UTMC’s reputation undamaged

It is surprising that the doctor who wrote the Oct. 14 Readers’ Forum letter “UTMC reputation hurt by fiasco” says he no longer will refer patients to the University of Toledo Medical Center because of the botched kidney transplant.

This was an unfortunate, isolated incident that was inadvertently caused by employees within the operating room. The protocol has been rectified and the matter resolved for all future patients.

Moreover, the letter writer will deprive his patients of being treated by several outstanding UTMC sub-specialists who are internationally recognized and have no equal in our region.

UT President Lloyd Jacobs and Dr. Jeffrey Gold, UTMC chancellor and vice president for biosciences and health affairs, need to have the executive in charge of the hospital handle this matter. Drs. Jacobs and Gold should turn their attention to how to continue to improve programs and attract highly qualified faculty members to a medical school that has a relatively small patient volume.

DARRYL LIPPMAN

Sylvania

Editor’s note: The writer is president of Lippman Health Care Advisers and former president and CEO of Mercy Health Partners and St. Vincent Mercy Medical Center.

 

Hospital is better at apologizing

My sister was a patient at UTMC for 13 days in September. Upon her admission she was given a wrist band indicating she was a “fall risk” because of her lack of mobility.

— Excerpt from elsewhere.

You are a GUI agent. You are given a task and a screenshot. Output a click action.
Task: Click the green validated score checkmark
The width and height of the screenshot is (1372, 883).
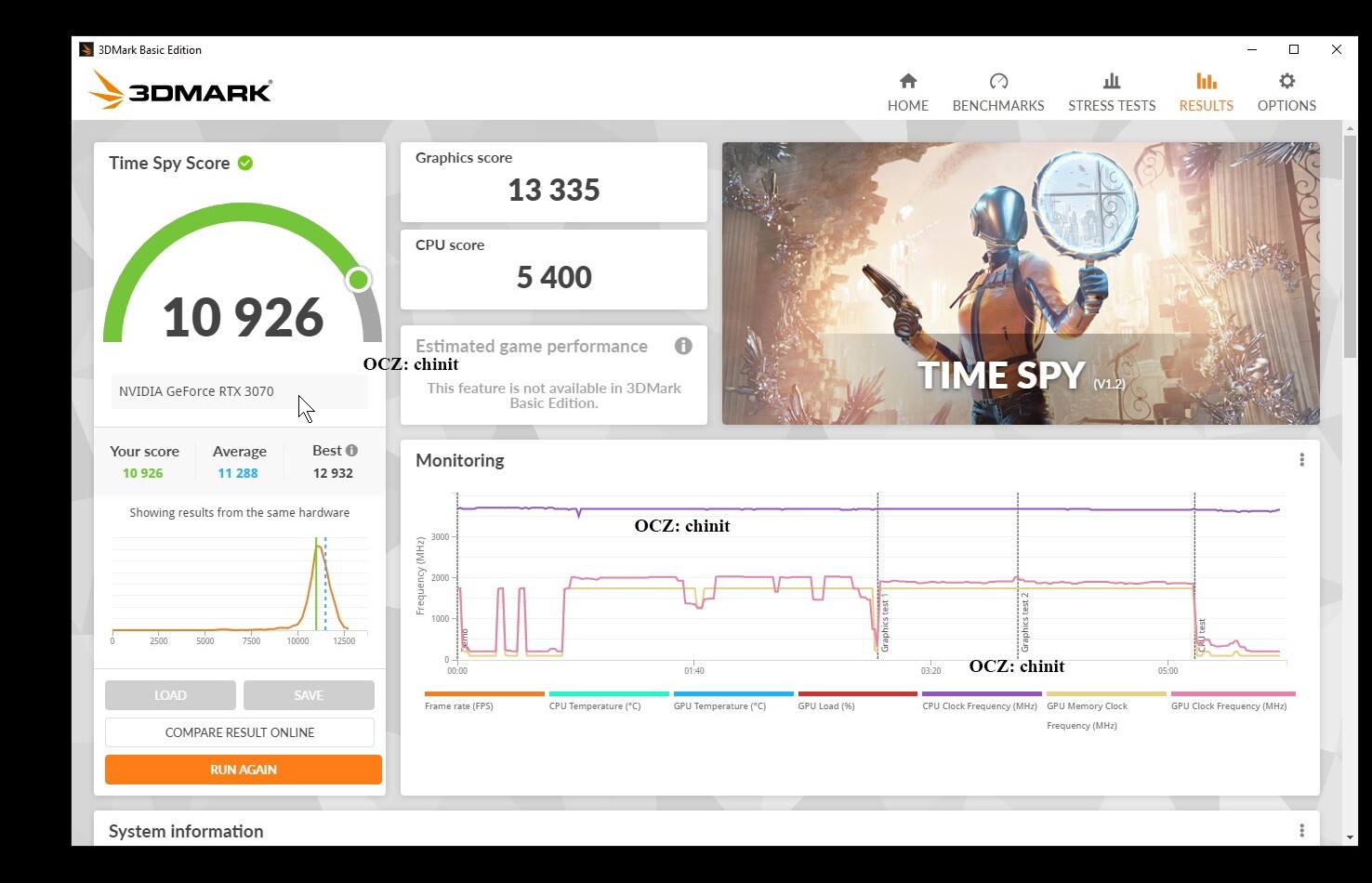(x=245, y=164)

Upon discharge, no provision was made to assure that she had a method of leaving the hospital safely. She was permitted to leave the hospital on the arm of her daughter, to walk home, about a quarter-mile away on a path devoid of a sidewalk.

No one at the hospital cared enough to return any of the phone calls I made that afternoon to ask how and why this event had transpired.

Three days later, when I was able to reach someone, I did receive an apology.

I surmise that while UTMC doesn’t care enough to fully examine the conditions of a patient discharge, it does care enough to practice apologizing.